I'M NEVER invited to talk in clubs in Ireland.
In fact, I don't know that there are many clubs in Ireland that organise evenings of serious talking. But I'm in America at the moment and professional clubs matter here, perhaps because, in such a huge country, networking is something people in the same line of business have to do because they can't rely on bumping into each other. The rather grand Overseas Press Club in midtown Manhattan is basically for and about foreign correspondents. Thanks to Ireland's present status in the world, it held a panel discussion recently that examined the question . . . how has Ireland managed to surge forward economically? I was one of the speakers . . . something of a wild card. The other speakers actually knew something about the subject.
But economics doesn't exist independently of the general culture. Being a poor country or a prosperous country is a matter of the detail of lived experience for the people in that country. The speakers the other night kept referring to the Irish labour force. But what is a labour force, or rather, who is it? How is it linked with the past and future? I brooded about that on the long subway ride home.
It was agreed by all concerned the other night that a major reason for our sudden economic wellbeing was that in the '90s, when profitable American companies were looking for an EU country to open up in, they chose Ireland because of its labour force. And what was so great about the labour force? Well, they said, it was and is large, well-educated and English-speaking. I amused myself by looking at each of those words.

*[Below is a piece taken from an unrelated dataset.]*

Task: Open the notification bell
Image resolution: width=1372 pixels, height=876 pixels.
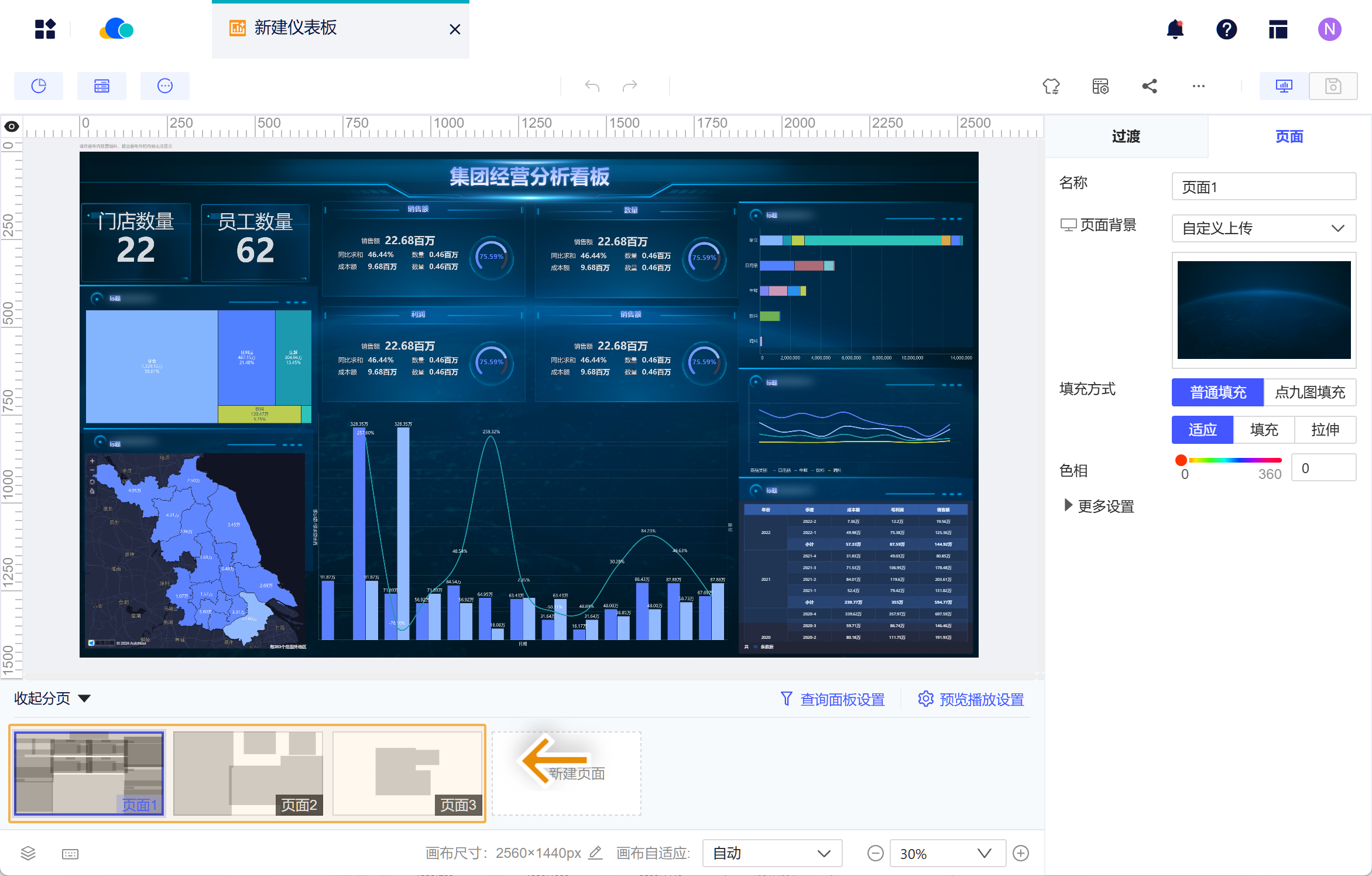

Take 'English-speaking'. If we were not English-speaking, which we are thanks to our specific responses to colonial oppression by Britain . . . Wales, you notice, was also oppressed, but the Welsh did not lose their language . . . we would not be enjoying our present prosperity. Property is much cheaper in Italy or France or Germany and the roads and railways are indescribably better and the food is in a different and higher league, but if you were an American or Asian CEO setting up a business in an EU country all that wouldn't count against the problems presented by any other language than English.
So . . . thank you, England.
Then take 'well-educated'. What does it mean to say that the Irish labour force is well-educated? Against whom is it being compared? And what is the educational goal the workers have well achieved? Have they learnt to be independent thinkers? Have they found their way to identifying their own gifts and to releasing their own creativity? Perhaps welleducated means nothing more than that for the last 35 years or so most Irish students haven't left school till they're well into their teens and nowadays a high proportion have gone on to third-level study. But the same could be said for the young people of many other countries. What is it about Irish education that makes the Irish so suitable for employment? It doesn't just mean, does it, that they're good at obeying American bosses?

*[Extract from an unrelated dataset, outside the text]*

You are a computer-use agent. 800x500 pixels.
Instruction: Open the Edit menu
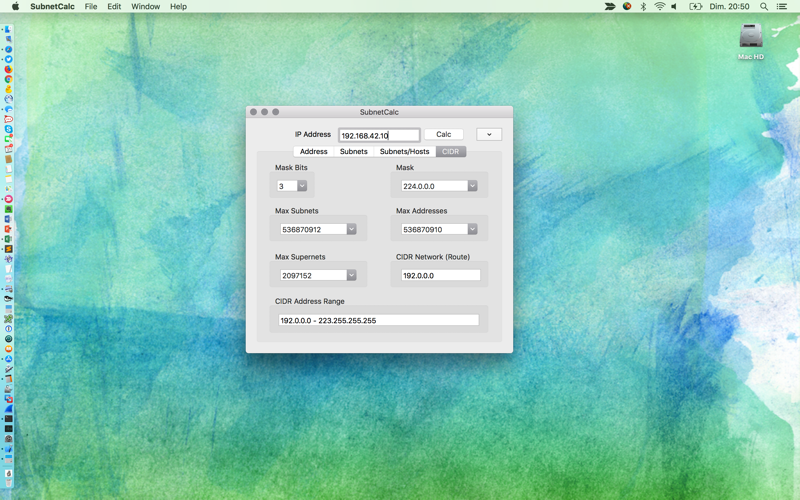coord(114,7)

Now take the seemingly innocuous word, "large". Behind this word, I decided . . . as I raced across the platform to change trains . . .

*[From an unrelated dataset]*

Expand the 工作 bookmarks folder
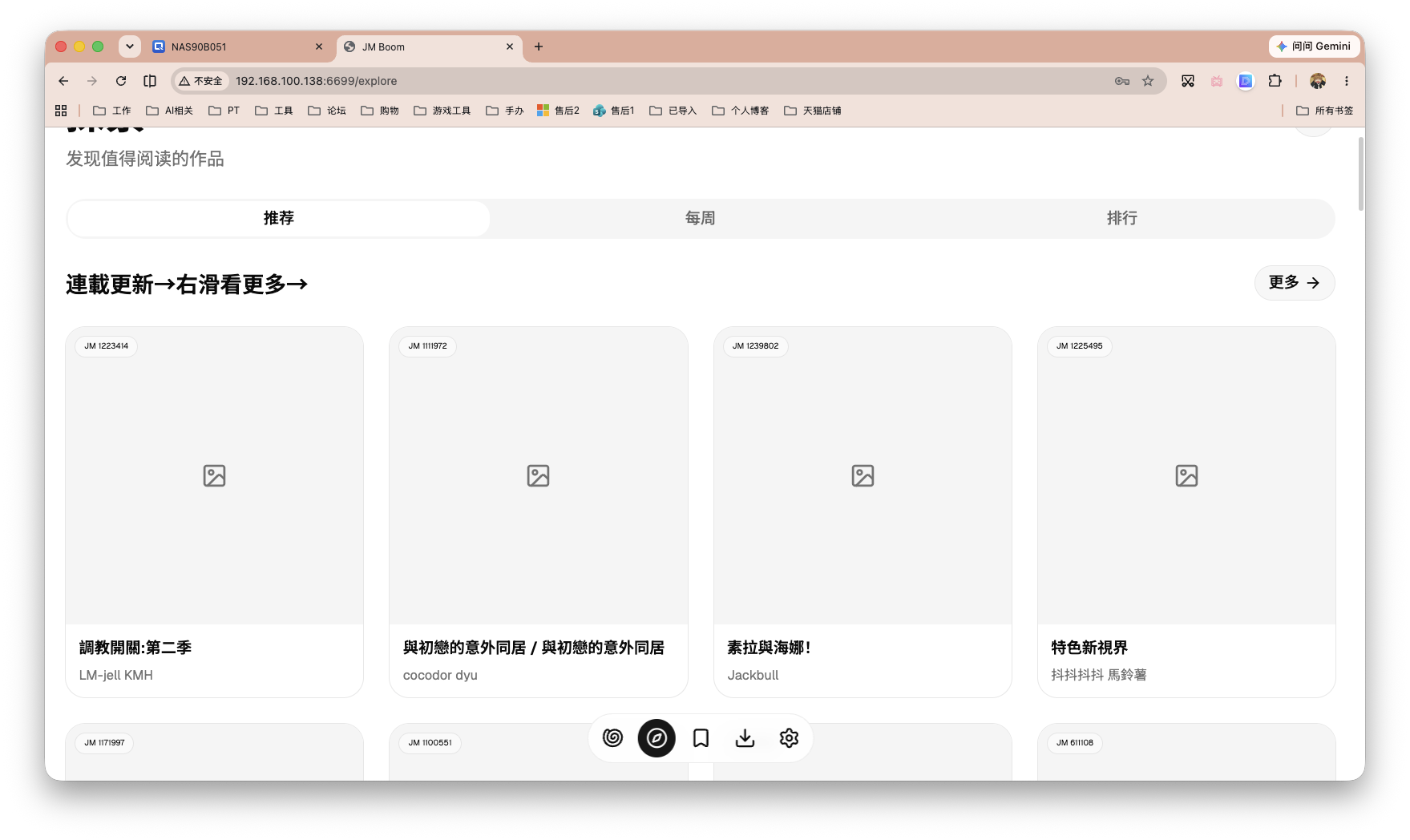The height and width of the screenshot is (840, 1410). [111, 111]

a massive cultural shift is hiding. How did the Irish labour force become so large? Well, I'll tell you. It got large by Irish mothers having big families . . . very, very big families, followed over time by big families, followed by families declining in size towards the EU average.
And why did Irish women have so many children?
They had them because they had few options but to have them, until, in 1979, Charles Haughey defied the majority church and those who follow Papal teaching in this matter and brought in limited access to contraception for married couples as an Irish solution to an Irish problem. As soon as there was widespread access to contraception, family size fell dramatically.
So the economic miracle owes its existence to Mna na hEireann! Had you realised that? How often do specialist commentators make that point? We'd be nowhere today without all the workers our mothers and grandmothers provided us with.
What's more, as soon as the adult lives of the women of Ireland were not wholly spent in childrearing, the women sought paid work.
They came from a standing start to constitute the biggest addition to the Irish labour force in recent decades . . . in fact, for a time more or less all its growth was due to the entry of women.
And there are more women to come. Even now, there aren't as many women working outside as well as inside the home as there are in most other EU countries. The jobs women get at the moment are clustered at the bottom end of the pay scale, where they may be the foundation of personal power but they don't add up to social power.
But just you wait. Even as things are, women's entry into the labour force means changed childrearing, changed parent-toparent and parent-to-child relationships and in the end it will mean changed women.
Which is not unexpected, they just having given birth to the celtic tiger.
And with this little exercise in humanising the 'dismal science' of economics completed to my satisfaction, the train rattled into my station.